Through a Jungian Lens

See new site URL –

Overcoming Evil

with one comment

Bridge over canal in WuZhen Ancient Village

This is another scene taken during a week-end trip to WuZhen, ZheJiang, PRC.  At a number of locations in the ancient village, narrow bridges arch over the series of canals that serve as streets.  With the improved economy in China, the number of visitors to sites such as this one have become tourism hot spots.  Modern China is wrestling with its identity in the modern world and finds that it needs to reconnect with its past, in a mythological way, as it embraces the heady pace of economic expansion, stock markets, real estate and private enterprise.  Places like WuZhen serve this purpose admirably.

This photo of people going “over” the water has a certain “feel” of modern man mindlessly following a path, not daring to think deeply about what and where they are going, not questioning.  The leaders of modern man promise wealth, happiness, freedom from evil.  Listening to the noise that comes out from the different corners, I hear leaders exhorting their communities to overcome evil, the evil of others that gets defined in religious terms, racial terms, political terms, economic terms, or even in class terms.  Enemies are evil made manifest.  Goodness is always the collective to which one belongs.  Bob Dylan’s song, “With God On Our Side” is a good example of this kind of belief.

But, how can one understand this “overcoming evil” represented by our enemies be they Republicans or Democrats, Communists or Capitalists, Christians or Muslims, the corporate elite or the shiftless and lazy welfare bums?  The problem shows itself in deadly terms as is being witnessed in Libya today as sides are taken and bombs are flying.  Caught in the middle, dying, are Libyans, ordinary people at the centre.  And this is just one of what seems to be an uncountable number of “conflicts” where good is trying to overcome evil with both sides of each conflict being both the good and the evil depending on which side one stands holding a gun or power or an idea.

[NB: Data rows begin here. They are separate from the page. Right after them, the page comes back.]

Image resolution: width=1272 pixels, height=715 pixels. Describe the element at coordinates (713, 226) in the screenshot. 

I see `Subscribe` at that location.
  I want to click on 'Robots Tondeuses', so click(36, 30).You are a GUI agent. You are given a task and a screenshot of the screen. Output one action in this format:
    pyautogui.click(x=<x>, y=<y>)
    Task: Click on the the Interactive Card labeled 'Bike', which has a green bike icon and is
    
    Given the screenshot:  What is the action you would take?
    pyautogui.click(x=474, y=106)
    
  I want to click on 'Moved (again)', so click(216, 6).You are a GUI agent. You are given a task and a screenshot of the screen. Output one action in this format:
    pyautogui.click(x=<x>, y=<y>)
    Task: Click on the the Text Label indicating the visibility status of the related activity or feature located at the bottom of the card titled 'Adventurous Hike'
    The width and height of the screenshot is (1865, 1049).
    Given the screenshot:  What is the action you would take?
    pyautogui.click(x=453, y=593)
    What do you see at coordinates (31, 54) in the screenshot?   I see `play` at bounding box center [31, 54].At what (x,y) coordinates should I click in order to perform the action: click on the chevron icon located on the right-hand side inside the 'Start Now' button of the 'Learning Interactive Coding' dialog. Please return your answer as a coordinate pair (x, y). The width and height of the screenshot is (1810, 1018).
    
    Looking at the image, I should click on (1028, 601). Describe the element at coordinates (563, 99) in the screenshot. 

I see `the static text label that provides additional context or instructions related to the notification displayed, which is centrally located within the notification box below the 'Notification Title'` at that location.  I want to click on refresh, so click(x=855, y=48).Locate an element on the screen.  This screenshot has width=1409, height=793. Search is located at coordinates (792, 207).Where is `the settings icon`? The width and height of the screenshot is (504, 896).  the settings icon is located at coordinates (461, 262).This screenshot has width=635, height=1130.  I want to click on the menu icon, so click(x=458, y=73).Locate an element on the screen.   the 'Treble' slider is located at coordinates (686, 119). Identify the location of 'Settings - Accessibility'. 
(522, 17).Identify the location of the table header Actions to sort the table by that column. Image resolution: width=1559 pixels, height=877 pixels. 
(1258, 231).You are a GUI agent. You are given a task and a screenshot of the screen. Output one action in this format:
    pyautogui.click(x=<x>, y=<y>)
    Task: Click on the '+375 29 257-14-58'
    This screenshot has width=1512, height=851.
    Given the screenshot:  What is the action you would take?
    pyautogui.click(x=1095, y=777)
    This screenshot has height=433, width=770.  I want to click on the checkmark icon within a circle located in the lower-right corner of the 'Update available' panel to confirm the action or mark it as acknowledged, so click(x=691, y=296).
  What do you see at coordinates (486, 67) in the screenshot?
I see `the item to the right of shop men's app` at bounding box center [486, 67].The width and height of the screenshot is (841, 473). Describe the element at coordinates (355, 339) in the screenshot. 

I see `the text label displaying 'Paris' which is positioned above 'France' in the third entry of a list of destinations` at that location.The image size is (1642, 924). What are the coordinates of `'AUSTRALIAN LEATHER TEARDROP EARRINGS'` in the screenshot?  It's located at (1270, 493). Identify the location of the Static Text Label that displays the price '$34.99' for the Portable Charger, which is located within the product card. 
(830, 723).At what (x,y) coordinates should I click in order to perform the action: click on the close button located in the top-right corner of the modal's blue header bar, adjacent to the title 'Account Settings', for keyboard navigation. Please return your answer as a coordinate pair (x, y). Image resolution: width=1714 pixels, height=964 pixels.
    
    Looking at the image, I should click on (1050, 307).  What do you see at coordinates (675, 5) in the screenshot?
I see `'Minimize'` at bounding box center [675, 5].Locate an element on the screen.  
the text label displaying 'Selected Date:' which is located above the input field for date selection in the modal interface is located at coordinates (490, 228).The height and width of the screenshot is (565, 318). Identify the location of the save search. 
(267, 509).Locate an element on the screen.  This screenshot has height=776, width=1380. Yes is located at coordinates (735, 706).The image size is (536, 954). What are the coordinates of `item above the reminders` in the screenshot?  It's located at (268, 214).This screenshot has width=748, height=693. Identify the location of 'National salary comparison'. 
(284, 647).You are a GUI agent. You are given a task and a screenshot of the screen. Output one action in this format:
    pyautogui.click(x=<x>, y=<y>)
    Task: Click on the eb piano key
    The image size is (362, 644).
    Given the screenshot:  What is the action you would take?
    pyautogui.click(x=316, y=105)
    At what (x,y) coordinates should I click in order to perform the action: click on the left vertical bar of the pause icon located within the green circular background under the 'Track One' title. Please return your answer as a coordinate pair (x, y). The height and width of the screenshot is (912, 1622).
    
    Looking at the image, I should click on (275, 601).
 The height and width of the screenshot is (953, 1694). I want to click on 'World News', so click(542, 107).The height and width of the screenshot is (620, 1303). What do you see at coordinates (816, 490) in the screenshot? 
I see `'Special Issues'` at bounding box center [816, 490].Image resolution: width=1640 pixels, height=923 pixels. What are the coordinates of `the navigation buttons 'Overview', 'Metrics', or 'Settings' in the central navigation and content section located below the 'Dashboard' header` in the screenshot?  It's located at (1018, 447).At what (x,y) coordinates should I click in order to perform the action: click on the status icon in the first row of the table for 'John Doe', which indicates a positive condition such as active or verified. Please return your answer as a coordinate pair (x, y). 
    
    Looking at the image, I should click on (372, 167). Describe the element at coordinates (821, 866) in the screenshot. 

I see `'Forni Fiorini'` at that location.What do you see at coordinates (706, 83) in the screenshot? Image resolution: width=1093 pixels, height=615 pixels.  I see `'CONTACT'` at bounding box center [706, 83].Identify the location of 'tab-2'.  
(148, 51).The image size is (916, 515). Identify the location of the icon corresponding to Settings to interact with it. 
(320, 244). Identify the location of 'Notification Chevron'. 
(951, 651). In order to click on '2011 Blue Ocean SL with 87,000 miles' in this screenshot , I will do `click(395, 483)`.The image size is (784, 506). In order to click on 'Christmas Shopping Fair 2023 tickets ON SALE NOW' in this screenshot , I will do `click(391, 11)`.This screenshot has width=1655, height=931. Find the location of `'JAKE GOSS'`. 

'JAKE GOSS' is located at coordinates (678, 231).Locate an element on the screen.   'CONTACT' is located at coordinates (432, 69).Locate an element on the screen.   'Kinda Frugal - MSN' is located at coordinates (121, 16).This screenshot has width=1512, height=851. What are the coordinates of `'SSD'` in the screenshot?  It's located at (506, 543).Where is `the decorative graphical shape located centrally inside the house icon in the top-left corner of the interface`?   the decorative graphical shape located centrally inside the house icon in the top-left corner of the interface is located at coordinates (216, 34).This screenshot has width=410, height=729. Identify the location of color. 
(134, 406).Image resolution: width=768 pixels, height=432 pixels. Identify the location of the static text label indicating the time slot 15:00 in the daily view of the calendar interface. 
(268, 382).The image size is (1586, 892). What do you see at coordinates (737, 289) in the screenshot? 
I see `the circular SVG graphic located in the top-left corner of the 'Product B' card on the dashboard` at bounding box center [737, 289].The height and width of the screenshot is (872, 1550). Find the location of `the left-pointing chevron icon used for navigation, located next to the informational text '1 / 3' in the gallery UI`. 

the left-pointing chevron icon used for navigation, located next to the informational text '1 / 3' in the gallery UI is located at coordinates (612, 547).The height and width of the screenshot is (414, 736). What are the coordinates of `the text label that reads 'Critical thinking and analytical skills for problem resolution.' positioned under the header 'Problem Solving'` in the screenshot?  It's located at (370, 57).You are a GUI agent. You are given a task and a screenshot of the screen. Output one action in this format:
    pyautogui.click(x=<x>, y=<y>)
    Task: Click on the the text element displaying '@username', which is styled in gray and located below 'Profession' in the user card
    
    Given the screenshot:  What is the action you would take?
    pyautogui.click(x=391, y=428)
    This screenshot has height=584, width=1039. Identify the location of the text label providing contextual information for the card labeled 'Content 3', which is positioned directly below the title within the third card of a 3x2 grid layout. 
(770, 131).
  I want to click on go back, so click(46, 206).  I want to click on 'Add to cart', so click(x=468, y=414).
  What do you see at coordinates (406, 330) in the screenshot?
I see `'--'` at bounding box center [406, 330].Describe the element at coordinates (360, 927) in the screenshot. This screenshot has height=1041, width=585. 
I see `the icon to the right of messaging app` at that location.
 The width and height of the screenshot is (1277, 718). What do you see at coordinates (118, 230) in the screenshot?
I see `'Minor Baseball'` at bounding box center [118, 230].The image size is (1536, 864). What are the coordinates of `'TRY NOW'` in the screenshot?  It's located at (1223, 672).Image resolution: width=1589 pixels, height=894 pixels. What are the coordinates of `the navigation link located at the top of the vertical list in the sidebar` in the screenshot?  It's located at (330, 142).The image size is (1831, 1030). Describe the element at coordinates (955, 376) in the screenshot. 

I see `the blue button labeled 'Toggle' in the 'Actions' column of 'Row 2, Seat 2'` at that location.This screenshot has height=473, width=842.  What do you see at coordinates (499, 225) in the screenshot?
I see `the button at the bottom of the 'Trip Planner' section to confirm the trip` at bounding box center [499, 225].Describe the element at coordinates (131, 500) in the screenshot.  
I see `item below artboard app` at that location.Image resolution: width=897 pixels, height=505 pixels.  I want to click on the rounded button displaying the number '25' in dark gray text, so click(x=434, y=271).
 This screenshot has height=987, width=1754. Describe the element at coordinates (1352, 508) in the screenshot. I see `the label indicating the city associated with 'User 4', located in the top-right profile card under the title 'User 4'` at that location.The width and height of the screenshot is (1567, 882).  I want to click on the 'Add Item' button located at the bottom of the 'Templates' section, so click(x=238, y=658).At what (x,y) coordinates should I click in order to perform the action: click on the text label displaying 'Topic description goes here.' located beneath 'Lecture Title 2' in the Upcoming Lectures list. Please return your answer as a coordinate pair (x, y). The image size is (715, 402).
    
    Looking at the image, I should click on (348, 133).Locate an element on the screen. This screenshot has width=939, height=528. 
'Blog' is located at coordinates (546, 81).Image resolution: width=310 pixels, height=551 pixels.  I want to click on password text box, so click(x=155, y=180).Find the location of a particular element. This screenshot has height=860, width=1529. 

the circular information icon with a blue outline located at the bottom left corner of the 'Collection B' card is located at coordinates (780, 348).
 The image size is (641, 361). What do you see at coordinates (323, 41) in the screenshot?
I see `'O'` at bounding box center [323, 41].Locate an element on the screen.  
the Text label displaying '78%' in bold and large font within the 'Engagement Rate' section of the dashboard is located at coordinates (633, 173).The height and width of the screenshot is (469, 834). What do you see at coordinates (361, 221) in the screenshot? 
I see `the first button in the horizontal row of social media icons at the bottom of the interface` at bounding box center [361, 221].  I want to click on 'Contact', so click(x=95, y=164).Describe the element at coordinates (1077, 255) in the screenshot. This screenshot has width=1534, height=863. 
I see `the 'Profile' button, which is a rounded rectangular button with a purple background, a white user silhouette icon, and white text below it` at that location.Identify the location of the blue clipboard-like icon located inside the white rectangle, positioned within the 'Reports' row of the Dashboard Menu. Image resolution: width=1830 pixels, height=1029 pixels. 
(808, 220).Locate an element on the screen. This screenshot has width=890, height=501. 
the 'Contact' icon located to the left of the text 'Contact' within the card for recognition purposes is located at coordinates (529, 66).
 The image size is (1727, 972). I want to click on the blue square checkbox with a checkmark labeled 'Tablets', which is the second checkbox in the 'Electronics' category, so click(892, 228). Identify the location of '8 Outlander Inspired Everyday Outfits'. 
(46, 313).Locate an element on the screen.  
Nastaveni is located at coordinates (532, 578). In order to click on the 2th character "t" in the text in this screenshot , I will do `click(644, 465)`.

“People speak sometimes of “overcoming” evil.  But have we the power to overcome it?  It should be remembered, first, that “good” and “evil” are only our judgment in a given situation, or, to put it differently, that certain “principles” have taken possession of our judgment.  Secondly, it is often impossible to speak of overcoming evil, because we are in a “closed” situation, in an aporia, where whatever we choose is not good.  The important thing is to be aware that we are then in a numinous situation, surrounded on all sides by God, who can bring about either the one or the other and often does.” (Jung, CW 10, par. 883)

That is the problem in getting caught in taking sides, we end up caught in a closed situation rather than being able to “hold the tension” in order to allow another possibility to emerge, one that doesn’t take sides.  Rather than following blindly down a prescribed trail, one needs to stop and step off the trail long enough to allow other voices to be heard.  Listening to voices banished into the shadows of the personal and collective unconscious allows for new possibilities to emerge where before it was only a black or white possibility.

We are a strange animal, we humans.  We want it all to be black or white.  We want it all to be understandable, to be quantifiable and provable by reason, fact and evidence.  I have been reading a historical novel set in China called Under Heaven by Guy Gavriel Kay.  Just a few moments ago, before setting down to write today’s post I read the following words:  “The World is not something to be understood.  It is vanity, illusion to even try.” (p.333)  And, these words feel right, that one needs to accept the unconscious faces of whatever God we choose to believe in, for the world will never make sense otherwise.  All would end up becoming nothing but meaningless chaos.


One Response

Subscribe to comments with RSS.

  1. “black and white” seems to be the antithesis or most Jungian psychology. B/W is not only not so but downright bad to attempt.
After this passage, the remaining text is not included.